- Born: 1360
- Died: 1444 (aged 83–84)
- Allegiance: France
- Rank: Admiral of France
- Conflicts: The Hundred Years War The Battle of Orleans; Beaugency; Jargeau; Meung; Patay;

= Louis de Culant =

French nobleman and Admiral of France

Admiral Louis de Culant (or Culan) (1360–1444) was a French nobleman and Admiral of France. He held the titles of Baron of Châteauneuf-sur-Cher, Lord of Culant and Ainay-le-Vieil. As Lord of Culant, the Château de Culan, a medieval fortress built in the 12th-15th centuries, which overlooks the valley of the Arnon belonged to him.

==Personal life==
De Culant's family included brother John Culant, Lord of Crete; nephew Philippe de Culant, Marshal of France; and nephew Charles de Culant († ca.1451), Grand Master of France, who plotted a conspiracy against him.
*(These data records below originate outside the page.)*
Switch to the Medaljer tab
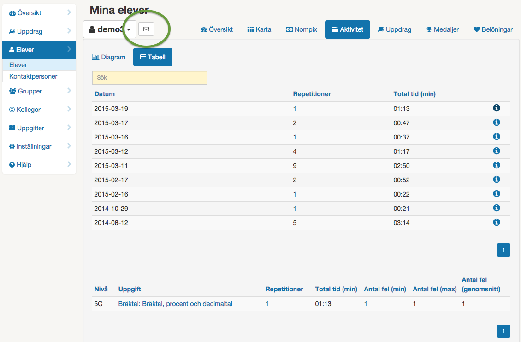The height and width of the screenshot is (342, 521). pos(442,29)
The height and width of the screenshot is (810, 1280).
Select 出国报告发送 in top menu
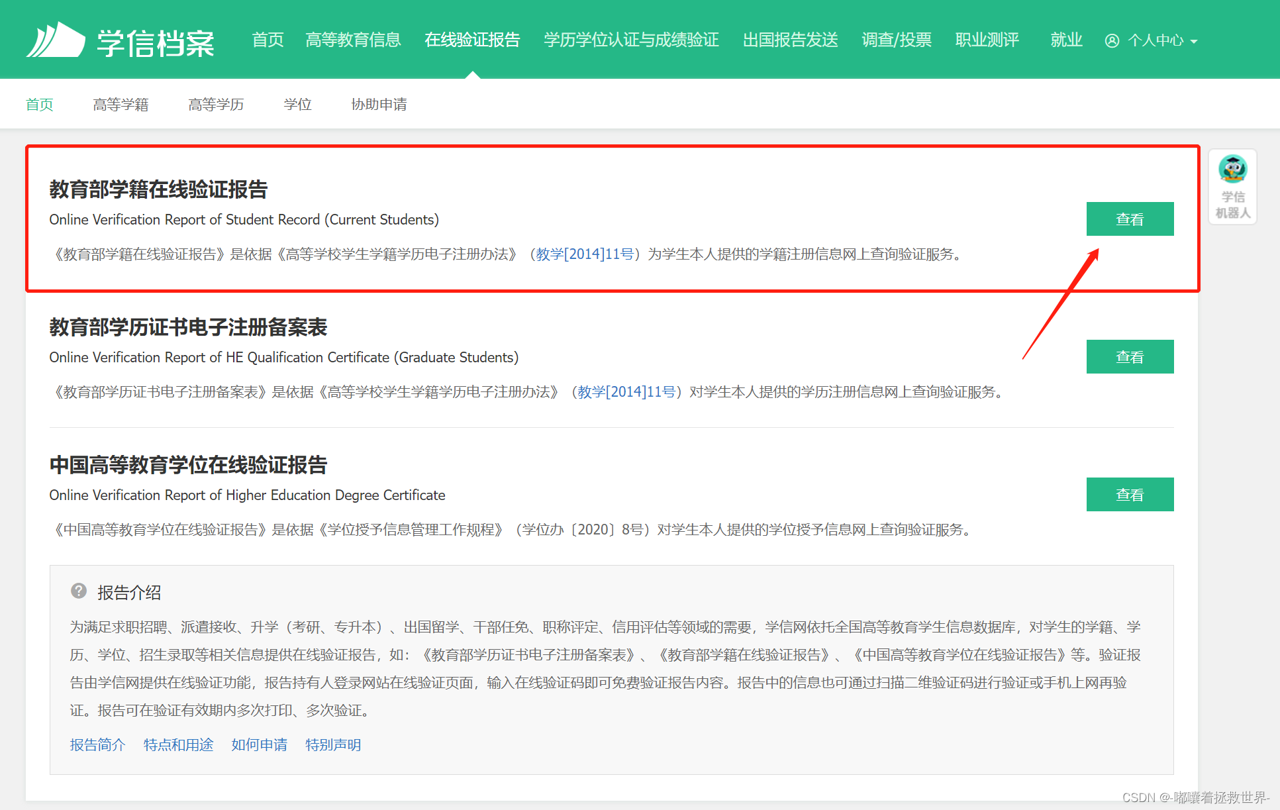click(790, 40)
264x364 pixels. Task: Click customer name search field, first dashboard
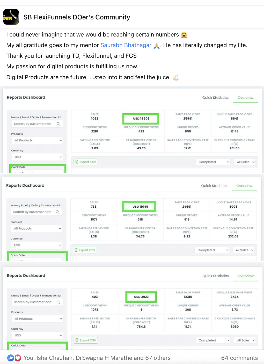tap(33, 124)
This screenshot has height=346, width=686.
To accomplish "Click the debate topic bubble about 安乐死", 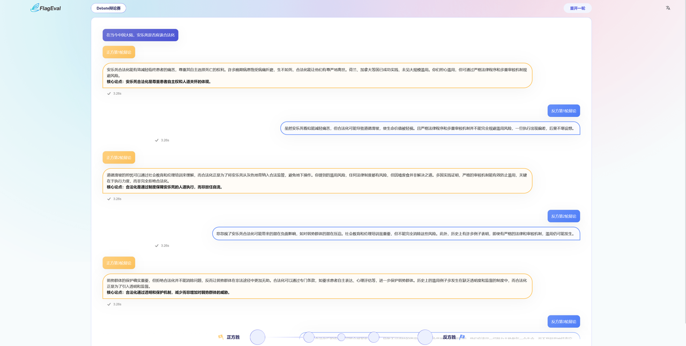I will (x=140, y=35).
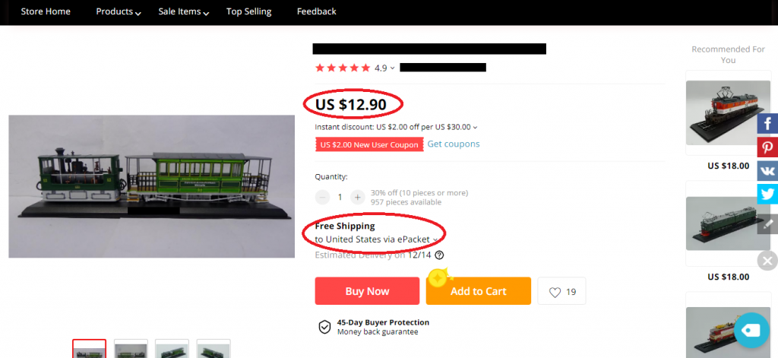The image size is (778, 358).
Task: Share product on Twitter
Action: 767,194
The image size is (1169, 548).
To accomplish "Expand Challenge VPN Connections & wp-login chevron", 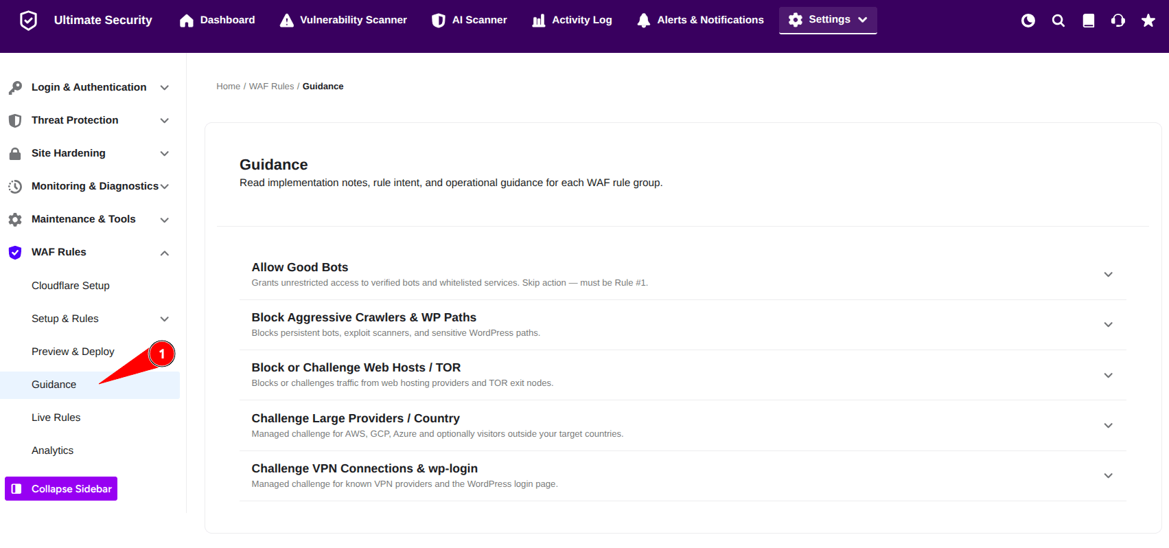I will coord(1108,475).
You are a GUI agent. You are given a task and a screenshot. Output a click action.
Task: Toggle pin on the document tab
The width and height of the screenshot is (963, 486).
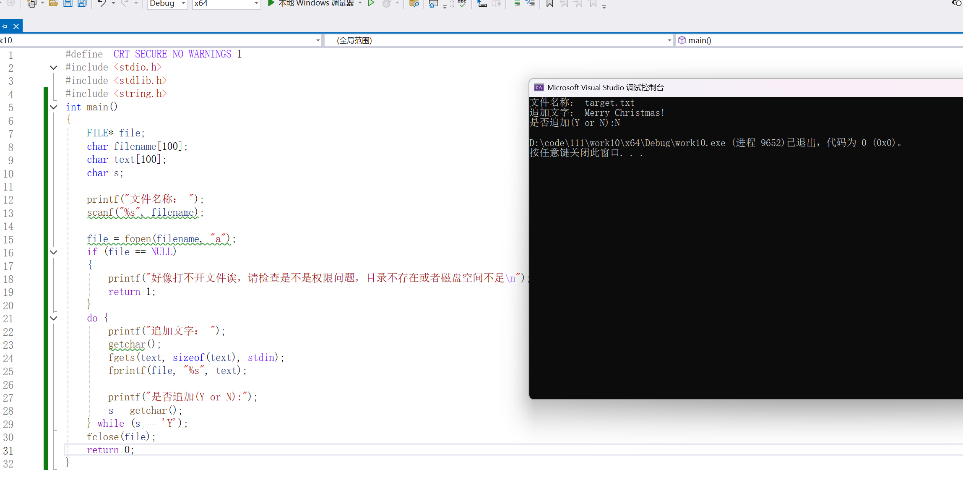click(x=5, y=26)
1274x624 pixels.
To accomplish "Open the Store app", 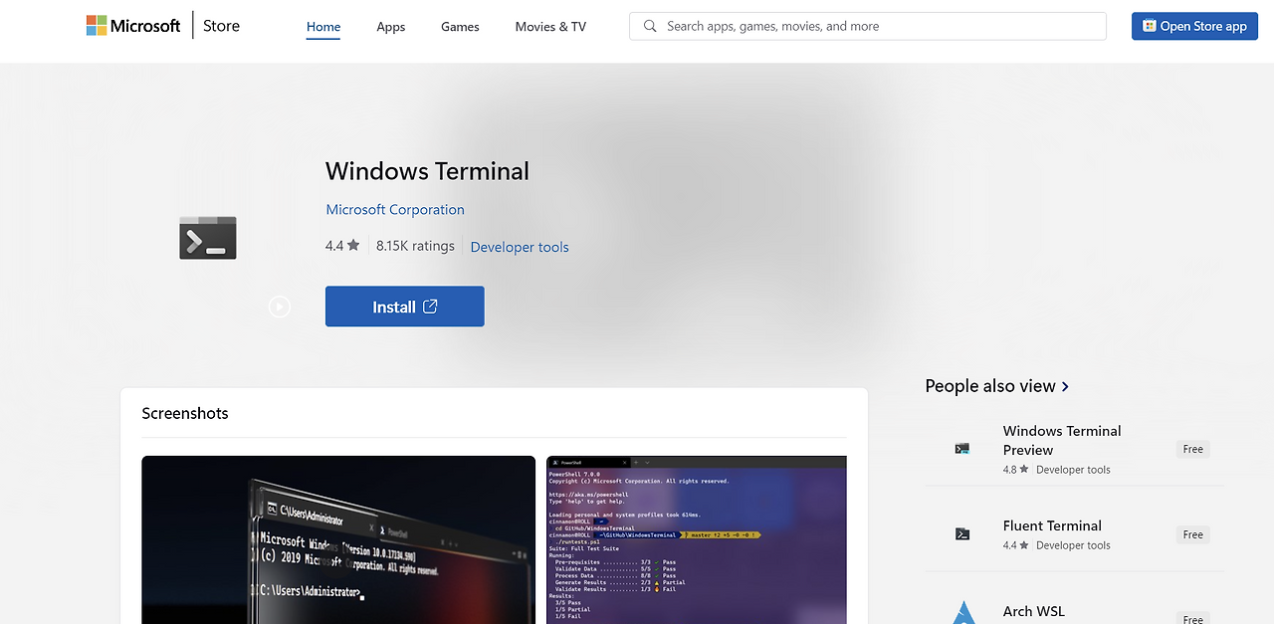I will click(1194, 26).
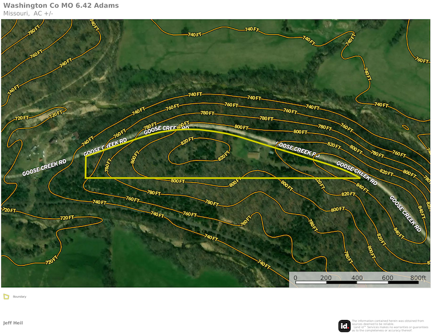This screenshot has width=432, height=334.
Task: Click the "400" mark on scale bar
Action: click(x=357, y=278)
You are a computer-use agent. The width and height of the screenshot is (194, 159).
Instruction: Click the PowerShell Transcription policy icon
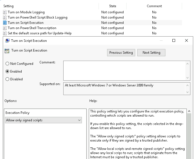click(x=5, y=28)
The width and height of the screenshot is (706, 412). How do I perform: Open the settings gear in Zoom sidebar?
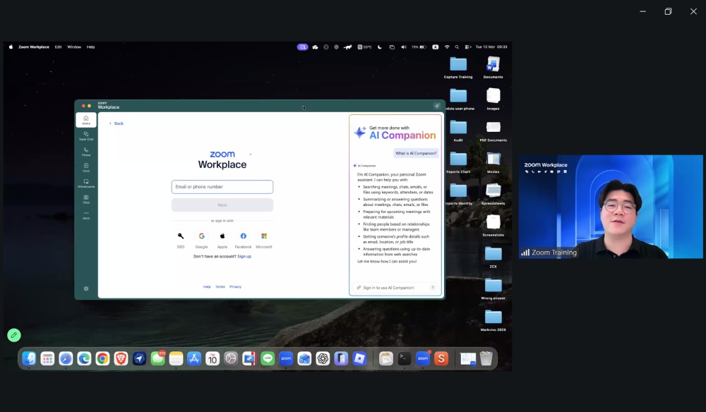86,289
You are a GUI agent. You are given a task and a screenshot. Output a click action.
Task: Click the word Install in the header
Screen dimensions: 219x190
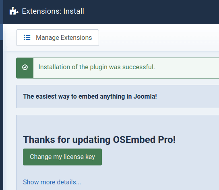tap(74, 11)
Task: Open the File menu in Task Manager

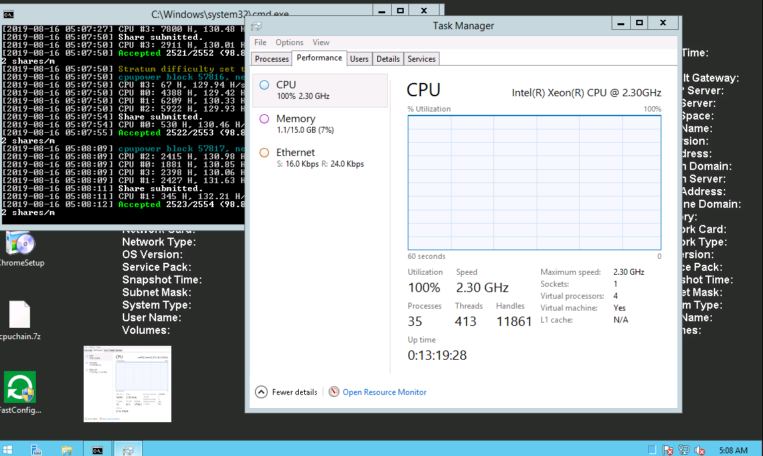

He was also cousin to Jean de Brosse, the royal army's commander, Marshall of Boussac and Sainte-Sévère, with whom he fought alongside as lieutenant during the Hundred Years' War.

==Career==
De Culant and De Brosse were chosen to accompany Joan of Arc at the head of a troupe that joined the bulk of the forces royal march on Orleans, participating in the Battle of Orleans. From Orleans to Paris, De Culant fought on land with Joan of Arc.

He served as Admiral of France in 1421 through 1437 when he was removed from office due to allegations of misappropriation of public funds. De Culant participated in several other battles, including those at Beaugency, Jargeau, Meung, and Patay.